The kitchen, meanwhile, takes some uncommon patience, the wages not justified for the bodily exertion if you want people to come back to your particular eatery. Business plows forward every day, unaware of the human element, the possibility of crashing and burning starkly inevitable.
Worker ants file into their high rises, readily subjugated for profit.
You guys wouldn’t know anything about the perpetuation of that particular paradigm, now would you? No, of course not.
I really wish I could use my arms.
Kippers make Kipling seem somewhat soft, though I rarely worry about such judgments in the wake of our darling petri dish disposal repairman’s birthday. It just wouldn’t seem fair to rob our poor dentist’s cousin of his day in the spotlight; his daughter just graduated from college last week and he needs to figure out how she’s supposed to make a living in this city. From observing her through the years, it’s clear that she won’t be following him into the family business–and he’s just fine with that. He’s also fine with keeping a roof over her head, but hopes she has plans of leaving the nest. His inner philosopher has been craving some peace of mind and thinking space for years as he couldn’t help but notice her stumbles and bumbles through school.

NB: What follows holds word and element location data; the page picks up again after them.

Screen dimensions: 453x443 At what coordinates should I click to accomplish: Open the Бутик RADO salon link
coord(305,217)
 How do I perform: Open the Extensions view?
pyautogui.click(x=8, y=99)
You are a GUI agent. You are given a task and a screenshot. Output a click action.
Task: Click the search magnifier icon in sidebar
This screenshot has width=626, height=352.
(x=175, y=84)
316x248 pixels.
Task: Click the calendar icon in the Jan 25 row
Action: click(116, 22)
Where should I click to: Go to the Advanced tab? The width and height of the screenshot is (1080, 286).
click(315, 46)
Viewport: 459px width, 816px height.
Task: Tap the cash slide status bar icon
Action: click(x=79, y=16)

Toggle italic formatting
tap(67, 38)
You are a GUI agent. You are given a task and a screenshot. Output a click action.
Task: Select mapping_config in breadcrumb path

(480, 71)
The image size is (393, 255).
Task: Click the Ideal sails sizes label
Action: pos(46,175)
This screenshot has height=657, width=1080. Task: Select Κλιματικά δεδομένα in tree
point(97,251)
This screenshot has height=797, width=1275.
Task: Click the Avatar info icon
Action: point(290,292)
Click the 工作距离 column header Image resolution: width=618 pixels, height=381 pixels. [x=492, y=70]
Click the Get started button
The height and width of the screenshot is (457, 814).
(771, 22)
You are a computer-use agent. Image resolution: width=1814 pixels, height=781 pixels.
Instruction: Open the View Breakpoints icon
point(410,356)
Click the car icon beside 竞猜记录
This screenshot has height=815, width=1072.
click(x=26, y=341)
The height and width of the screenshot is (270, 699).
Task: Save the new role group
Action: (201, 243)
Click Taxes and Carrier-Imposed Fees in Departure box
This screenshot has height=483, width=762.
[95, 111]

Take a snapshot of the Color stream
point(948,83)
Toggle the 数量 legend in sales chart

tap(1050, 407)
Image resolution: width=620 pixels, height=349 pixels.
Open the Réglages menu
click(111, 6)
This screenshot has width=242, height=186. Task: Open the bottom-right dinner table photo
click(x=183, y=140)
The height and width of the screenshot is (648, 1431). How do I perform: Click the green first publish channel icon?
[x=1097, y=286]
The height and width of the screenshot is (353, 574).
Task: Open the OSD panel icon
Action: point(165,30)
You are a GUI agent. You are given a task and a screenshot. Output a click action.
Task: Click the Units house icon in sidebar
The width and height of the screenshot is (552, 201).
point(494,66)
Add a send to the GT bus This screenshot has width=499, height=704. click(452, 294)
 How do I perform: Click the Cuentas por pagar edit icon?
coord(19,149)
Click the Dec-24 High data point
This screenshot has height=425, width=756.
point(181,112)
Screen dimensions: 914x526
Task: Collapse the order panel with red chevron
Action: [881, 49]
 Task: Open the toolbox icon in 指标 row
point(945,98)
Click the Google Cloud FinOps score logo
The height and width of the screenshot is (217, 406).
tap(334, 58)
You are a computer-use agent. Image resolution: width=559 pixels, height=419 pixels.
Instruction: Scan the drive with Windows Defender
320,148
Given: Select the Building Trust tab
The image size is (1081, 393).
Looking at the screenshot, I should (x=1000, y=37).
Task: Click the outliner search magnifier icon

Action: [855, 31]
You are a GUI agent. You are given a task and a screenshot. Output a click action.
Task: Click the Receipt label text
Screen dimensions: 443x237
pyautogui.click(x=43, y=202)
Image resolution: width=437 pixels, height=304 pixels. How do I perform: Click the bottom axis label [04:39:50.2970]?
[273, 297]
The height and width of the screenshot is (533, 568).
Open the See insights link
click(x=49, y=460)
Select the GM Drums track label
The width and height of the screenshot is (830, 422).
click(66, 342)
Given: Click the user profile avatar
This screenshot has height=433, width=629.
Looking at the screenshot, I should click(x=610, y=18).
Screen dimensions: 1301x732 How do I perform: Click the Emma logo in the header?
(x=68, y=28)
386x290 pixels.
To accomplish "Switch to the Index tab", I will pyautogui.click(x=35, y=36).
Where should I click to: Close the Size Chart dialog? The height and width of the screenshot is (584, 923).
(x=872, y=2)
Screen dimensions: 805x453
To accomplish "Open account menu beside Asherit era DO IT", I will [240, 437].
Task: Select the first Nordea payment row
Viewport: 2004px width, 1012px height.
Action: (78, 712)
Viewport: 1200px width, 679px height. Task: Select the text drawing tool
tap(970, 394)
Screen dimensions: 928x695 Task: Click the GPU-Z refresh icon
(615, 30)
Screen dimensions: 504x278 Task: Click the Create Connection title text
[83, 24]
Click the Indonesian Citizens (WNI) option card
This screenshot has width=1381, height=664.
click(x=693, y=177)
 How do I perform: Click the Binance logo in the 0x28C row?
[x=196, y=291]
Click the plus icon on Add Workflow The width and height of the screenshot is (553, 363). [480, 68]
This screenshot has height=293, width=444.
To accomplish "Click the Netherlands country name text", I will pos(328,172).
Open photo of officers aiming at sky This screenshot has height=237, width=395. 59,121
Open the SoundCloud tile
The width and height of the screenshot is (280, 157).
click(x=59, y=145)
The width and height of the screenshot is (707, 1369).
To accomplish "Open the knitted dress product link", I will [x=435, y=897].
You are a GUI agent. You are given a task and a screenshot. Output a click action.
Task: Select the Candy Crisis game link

Our beloved petri dish disposal repairman will be quite surprised–even baffled–next Tuesday after work; his spousetess with the mousetest, herself a successful clinical psychologist’s psychologist, has put together a shindig with a guest list of the most prominent thinkers in a four-neighborhood radius, in hopes of inspiring questions that will invigorate the remainder of his life. If he’s wise, he’ll cooperate with her plan–she always makes the best plans.